Original Edition: Chapter Four

"What do you want to make the robot do?" I asked my star student, Alyssa. At just nine years old, Alyssa was already showing an aptitude for robotics that made me wildly proud of her.

The gig at Kids' Science Lab was originally supposed to end after the summer, but when school started in the fall, I couldn't bring myself to leave it. Mr. Chu, the owner, said I could just teach two classes a week if I wanted, and I immediately laid claim to the Wednesday night "Little Tinkerers" class. I loved watching the looks on the kids' faces the first time they realized they could make their Lego robot do whatever they wanted simply by programming the actions into a tablet.

I also worked with some junior-high kids on Saturdays, but they honestly weren't as much fun. By that age, the kids didn't have the same sense of wonder watching a robot walk three steps and take a bow. They mostly just wanted me to help them with algebra and show them how to make stink bombs by exposing ammonia sulfide to oxygen. It got old pretty fast.

My Wednesday night class usually had six kids in it, but on this stormy evening, only Alyssa and young Diego had made it. With just five minutes left in the class, Diego had already checked out, his eyes trained on the door waiting for his father to relieve him.

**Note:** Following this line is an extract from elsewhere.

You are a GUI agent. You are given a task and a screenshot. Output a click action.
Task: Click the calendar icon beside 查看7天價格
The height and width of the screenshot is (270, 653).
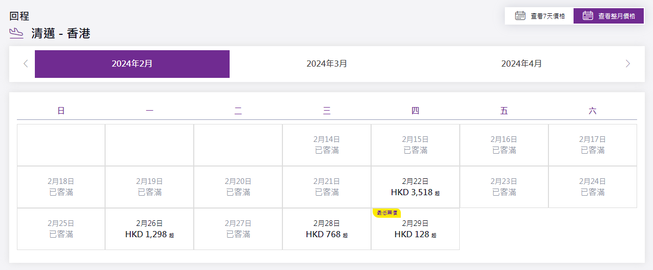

But Alyssa wasn't going to waste those last few precious moments, not when she could be using them to complete a makeshift Rube Goldberg sequence in which her robot walked forward fifteen steps and landed on a lever, thus opening the compartment where we had stashed the umbrellas. She completed her experiment just as the clock struck five, and the bells above the door in the lobby announced the arrival of someone's parent.

I busied myself with putting away extra Lego pieces while the kids headed to the lobby to retrieve rainboots and jackets.

"Marina," Mr. Chu popped his head into the room after seeing the kids off, "you're not biking, are you?"

I listened for a moment to the rain tickling the roof and realized that my plan to bike home after the weather cleared wasn't working out. "I'll text my dad."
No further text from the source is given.